**ИСХОДНЫЙ ТЕКСТ:**

Ссылки для упрощенного доступа

"У меня нет актёрской страсти сыграть какого-то политического деятеля". Интервью с Анатолием Белым


Анатолий Белый
Анатолий Белый

Анатолий Белый – известный актёр театра и кино, *в прошлом заслуженный артист России. Работал в Москве в театре Станиславского, в МХТ имени Чехова в классическом репертуаре (в режиссуре Олега Ефремова, Адольфа Шапиро, Сергея Женовача, Тадаси Судзуки, Яноша Саса), а также в спектаклях Роберта Стуруа, Дмитрия Крымова. Харизматичен, исполнитель многих главных ролей, прекрасно работает в эпизодах. Активно интересуется современным театром, играл в спектаклях Михаила Угарова, Кирилла Серебренникова, Владимира Агеева. Автор нескольких концертных программ на стихи ХХ-ХХI веков. В его исполнении тексты звучали для телеканала “Дождь”, в частности, известное стихотворение Жени Беркович . Начитал несколько аудиокниг Саши Филипенко. Называет поэзию своей страстью. В 2022 году после начала полномасштабного вторжения России в Украину уволился из МХТ, репатриировался в Израиль. Работает в театре “Гешер” и в кино. В 2024 году озвучил русскую версию документального фильма Стивена Спилберга “Освенцим”. Исполнил роль прокурора Вышинского в ленте Сергея Лозницы “Два прокурора”, которой открывался Каннский фестиваль этого года. Наш разговор – об опыте драматического актёра и опыте эмигранта, о России и Израиле.

Вы переехали в Израиль в 2022 году. Для вас Израиль - страна возможностей, или жесткая битва за место под солнцем?

– Конечно, Израиль жёсткая страна. Здесь не открываются сразу широкие возможности больших индустрий. Но если ты ей открылся, она тебе открывается многократно. Я на себе это чувствую, зная, что приехал с открытым забралом. Мне было все равно, что здесь есть недостатки чиновничьей системы, что жарко. Но я не ныл, я знал, что мне нужно в эту землю врасти, потому что назад у меня мосты сожжены. Это не насильно, это произошло по любви. Мама, папа, сестра, два брата со своими семьями жили здесь давно, в течение 25 лет. Я последний, кто приехал.

– Шаббат соблюдаете?

**ЗАДАНИЯ:**
**a)** Какую роль Анатолий Белый сыграл в фильме Сергея Лозницы «Два прокурора», если верить интервью с ним?
**b)** Продолжите интервью с Анатолием Белым после последнего вопроса.
Список никак не связан с интервью с Анатолием Белым.

**ФРАГМЕНТ НАБОРА ДАННЫХ:**
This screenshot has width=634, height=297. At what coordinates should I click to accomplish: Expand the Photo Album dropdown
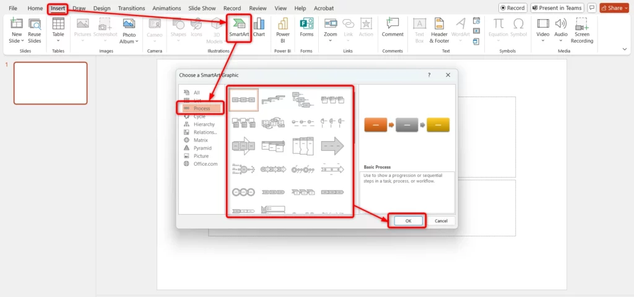coord(129,41)
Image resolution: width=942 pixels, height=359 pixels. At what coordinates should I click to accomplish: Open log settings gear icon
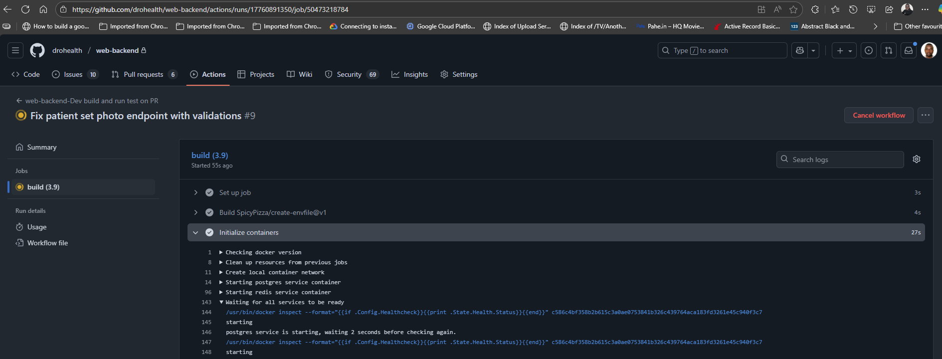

**ОЖИДАЕМЫЕ ОТВЕТЫ:**
**a)** Роль прокурора Вышинского.

**b)**
– Я не врос в традиции страны до такой степени, чтобы соблюдать шаббат. Старшая сестра предложила, чтобы мы каждую субботу или пятницу приходили к родителям на обед. Это наша традиция, шаббат нашей семьи, который мы соблюдаем.

Фрагмент афиши, из архива А. Белого
Фрагмент афиши, из архива А. Белого

– Когда вы узнали, что вы еврей?

– В классе четвертом или пятом обнаружил в классном журнале. В советской школе был классный журнал, там были вписаны все ученики нашего класса. И была графа "национальность", где я увидел три буковки "евр". Думаю, что это такое. Пришел домой и спросил, мне объяснили, что у нас такая национальность. Но мама и папа были воспитаны в духе советского страха. Они были так сильно задавлены этим страхом, что сказали: "никому не говори, что ты еврей". Я молчал, и ко мне не было никаких вопросов, пока мы не достигли старших классов.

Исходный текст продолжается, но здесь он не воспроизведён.